Même si ces nouveaux traitements substitutifs ne sont pas indiqués pour tous les patients, ils apportent un vrai changement dans la prise en charge. Ceux qui en bénéficient sont plus facilement stabilisés et ils n’ont plus à s’occuper de prendre quotidiennement leur comprimé en sublingual. Le problème en France est que l’Etat est très lent à proposer des solutions pour financer ces produits, qui coutent plus chers que la forme habituellement proposée. Malheureusement, nous n’avons pas actuellement la possibilité de donner ces nouvelles formules à tous les patients qui le demandent.

Les centres d’addictologie reçoivent des financements de l’ordre de 40 000 euros par an pour pouvoir prescrire ces traitements, mais ce n’est pas suffisant. Dans notre centre, on ne peut traiter que cinq à dix patients maximum avec la solution à libération prolongée, alors que 50 à 100 de nos patients pourraient en bénéficier. Ces traitements favorisent clairement la réinsertion et l’arrêt des drogues, mais les financeurs ne suivent pas.

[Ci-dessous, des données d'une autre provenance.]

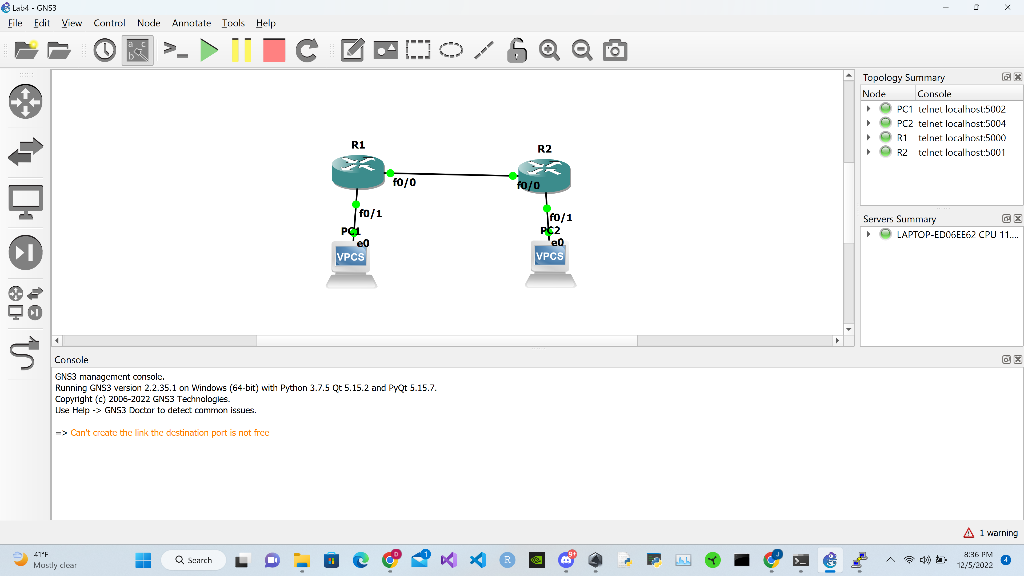The width and height of the screenshot is (1024, 576).
Task: Stop all nodes with red stop icon
Action: (273, 49)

Pour le moment, la DGOS (Direction générale de l’offre de soins) est peu réactive sur le sujet.

Dans notre centre, on ne peut traiter que cinq à dix patients maximum avec la solution à libération prolongée, alors que 50 à 100 de nos patients pourraient en bénéficier.

Si ces traitements de substitution deviennent plus accessibles, la piste du vaccin a-t-elle encore un intérêt ?

Pr Rolland : Avec ces nouveaux traitements à libération prolongée, il y a un vrai enthousiasme de la part des patients qui les ont expérimentés, ce qui n’était pas forcément le cas pour d’autres approches parfois présentées au départ comme révolutionnaires. Chaque option peut avoir sa place. C’est le cas du vaccin. Il nous faut des garanties de sécurité et d’efficacité, mais il faut aussi que cette approche soit bien accueillie par les usagers, qu’elle réponde à une attente. A voir ce que vont donner les études sur le vaccin en termes d’acceptabilité de la part du patient. Il s’agit là d’un facteur tout aussi important que son efficacité.

Chaque option peut avoir sa place. C’est le cas du vaccin.